A bit of a misnomer, hand therapy extends to include rehabilitation of the wrist, elbow and shoulder girdle. The specialty is actually a blend of occupational and physical therapy, concentrating on the function of the entire upper extremity. Hand therapies are aimed at preventing dysfunction, as well as restoring function and reversing the progression of disease.
Advanced techniques utilized by our surgeons:
Hand and Upper Extremity Physicians
About Hand and Upper Extremity Problems
A common cause of injury to an arm or leg can be trauma, where a bone in the arm or leg is fractured from a fall, contact with another object, or in a car accident.
Most fractures, thankfully, can be “reduced” or “set” so that over time, with immobilization, such as provided by a cast or sling, the fracture will heal and the strength and function of the bone and body part can be fully restored.
When an injury occurs to an arm or leg during sports activity, a sports medicine specialist may be involved in your care, because the goal of an athlete is to return to their previous performance level. A sports medicine orientation emphasizes reconditioning and rehabilitation, along with prevention, and even training related to proper body mechanics and form for that particular sport.
For example, a common upper extremity problem related to tennis is tennis elbow and rotator cuff problems in the shoulder. Both injuries can involve tears to ligaments around the elbow, and cartilage in the shoulder. Repairing this damage is the first issue by the orthopedic surgeon. The second issue is helping the patient so they don’t repeat the same injury continually. Injuries to the shoulder and elbow often relate to incorrect tennis strokes, or “overuse” syndrome from too much practice or playing time on the court.
As part of the recovery from the initial injury, the sports medicine specialists at OrthoWilmington in Wilmington, North Carolina may involve therapists who will help the patient strengthen the muscles and ligaments needed in the sport, and look at the form and body mechanics used.

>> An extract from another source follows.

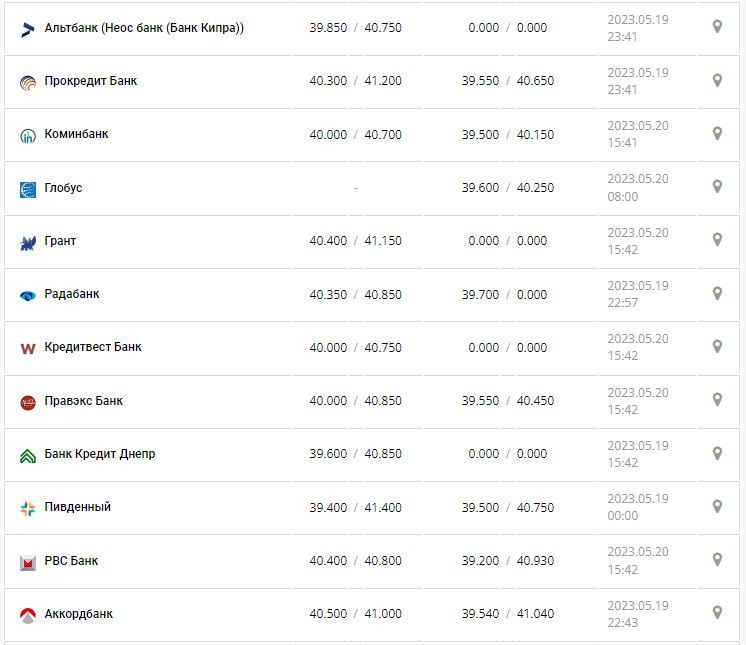Screen dimensions: 746x645
Task: Click the Пивденный map pin icon
Action: [717, 507]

A person can lower their risk of injuries to the arm or leg by addressing the following areas:
Technique & form — If you use the correct technique, you achieve power correctly rather than through counter productive and excessive body movements and torque. An incorrect swing in tennis, often indicates that the person is relying only on the arm to hit the ball, rather than transfer of body weight and uncoiling the trunk correctly.
Failure to warm up and cool down – warming up and cooling down is extremely important to reduce the risk of muscle and joint injuries. Warming up will not only help avoid injury but will also improve performance.
Stress fractures — Repetitive stressful motion on a leg or arm can over time create a painful stress fracture. In a leg, this can include a spiral fracture where the crack in the bone resembles a spiral staircase. These can be difficult injuries to recover from.
Overuse syndrome — Your body needs recovery time between events. This is common problem with Spring training in baseball, where teen athletes throw for three hours straight in practice sessions, only to tear a rotator cuff, or create a ligament strain in the elbow.
Recurrent injury — Many times people never fully give themselves time to recover from an earlier strain or sprain, and this can lead to similar strain in the future.